On the way to another excellent season, Carlos Gonzalez hit .222 last August. You may not have noticed because it was hidden by his earlier numbers.
Josh Hamilton hit .204 this April. You definitely noticed.
Both months hurt you, the difference is perception. Hitters slump all the time. It’s just much more apparent when that ugly early-season total is staring you in the face every day, with no hot spells from previous months to camouflage it.
Was Matt Holliday broken when he hit .215 last April? How about Albert Pujols, who was sitting on a .217 AVG with zero home runs? Nope and nope. Both produced roughly as expected once April passed.
I assure you, at the end of the season, April will mean almost exactly as much the other months do.
Let’s take a look at some of fantasy’s biggest disappointments through April and see what their bad month means:
Ike Davis – Two signs point to a turnaround. First, he’s swinging at fewer pitches out of the zone than ever before. Second, for a guy who hits a fair amount of line drives, Davis’ .189 BABIP (Batting Average on Balls In Play) is very unlucky.
This looks like another (extremely) cold streak from Davis, not a sudden decline in skills. Bench him if you have the space and wait this out.
Josh Hamilton – Hamilton, the Grand Poobah of streakiness, hit .223 in June and .177 in July last year. Despite those long stretches of struggle, he finished with outstanding numbers.
While he is swinging more, Hamilton is making contact with more pitches than he did last season. His .260 BABIP is more than 70 points under his career average.
It isn’t all sunshine and ponies: His overall approach has degraded the past two seasons and a move from an offensive park in Texas to a run-suppressing environment with the Angels will likely hurt his numbers slightly. However, April looks like more of a cold streak than a complete collapse of skills.
Anthony Rizzo – It’s been a weird start for Rizzo. His eight home runs are outstanding. His .224 AVG… not so much. Rizzo has essentially flipped his groundball and fly ball rates from last season, so the power looks legit. With a strikeout rates, Rizzo may not be able to approach the .285 AVG from 2012. But fantasy owners can expect more power.
Giancarlo Stanton – As frustrating as Stanton has been this season (three home runs, nine RBI, .227 AVG), it is similar or better than last April (one home run, nine RBI, .247 AVG). More importantly than the raw numbers, Stanton’s weak lineup is forcing him to learn some plate discipline and actually take a walk occasionally. Stanton’s BB/K last April: 0.20. This April: 0.46.

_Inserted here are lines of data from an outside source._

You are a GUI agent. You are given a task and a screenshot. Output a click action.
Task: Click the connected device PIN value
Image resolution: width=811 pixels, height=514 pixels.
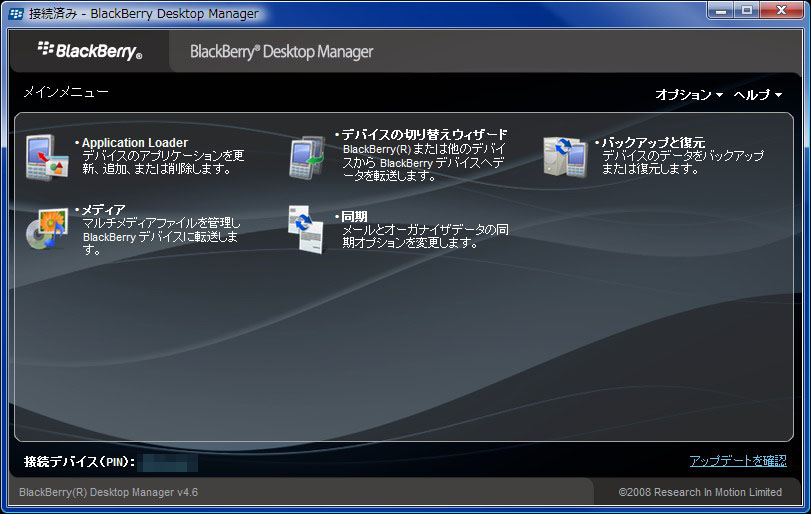tap(168, 462)
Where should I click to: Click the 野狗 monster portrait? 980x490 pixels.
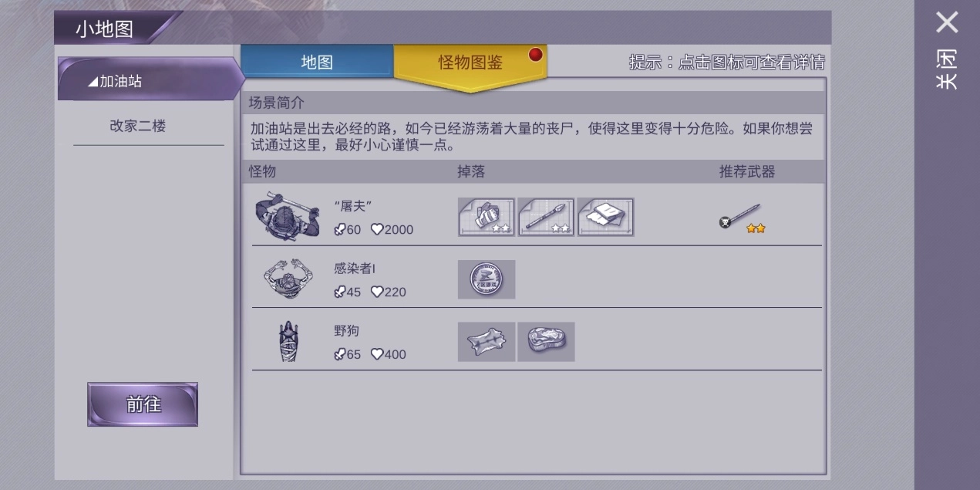[x=288, y=341]
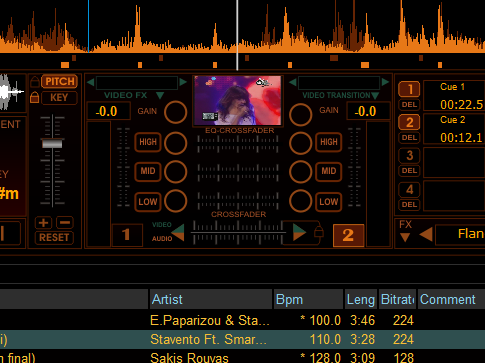485x363 pixels.
Task: Expand the FX effect list arrow
Action: point(405,237)
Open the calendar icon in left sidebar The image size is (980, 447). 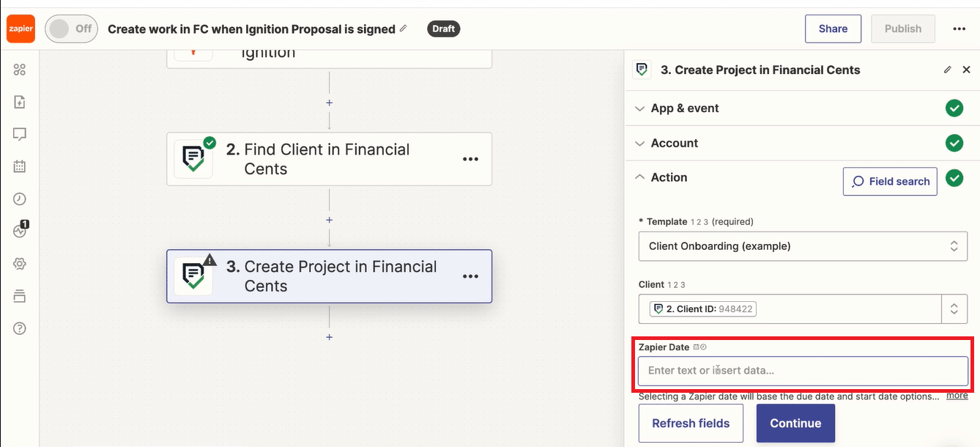(20, 166)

Alas, Stanton’s hamstring injury will likely sideline him for a bit. Even so, try to buy low since Stanton’s rare power means he is still capable of approaching 40 home runs.
Jose Bautista – Bautista’s .152 BABIP is definitely unlucky, but it might not rise as much as you’d think. He produced a .215 BABIP last year and has a career .268 mark.
The red flag is his 24.4 strikeout rate. Bautista hasn’t had a month with a rate that high since May of 2009 – before he turned into the Jose Bautista fantasy owners know and love.
The good news lies in Bautista’s monster 2010 campaign when he hit .213 in April. Clearly he’s more than capable of overcoming a slow start. Because of that spiking strikeout rate, this is only a lukewarm endorsement for Bautista’s rebound.
B.J. Upton – Good news: Upton’s .175 BABIP is bound to get better. Bad news: While Upton is seeing the highest rate of pitches in the strike zone of his career, he’s making contact with just 74.4 percent of them – one of the worst rates in baseball. Pitchers aren’t afraid to challenge him, and he isn’t making them pay for that approach.
Upton hasn’t shown himself to be a slow starter either. His career .256 AVG for April is the second best of any month.
Colby Rasmus – Rasmus has one of the highest swinging strike rates and the single worst contact rate in baseball. He appears to have regressed badly. After more than 2,300 at-bats in the majors, it might be time to stop hoping for more.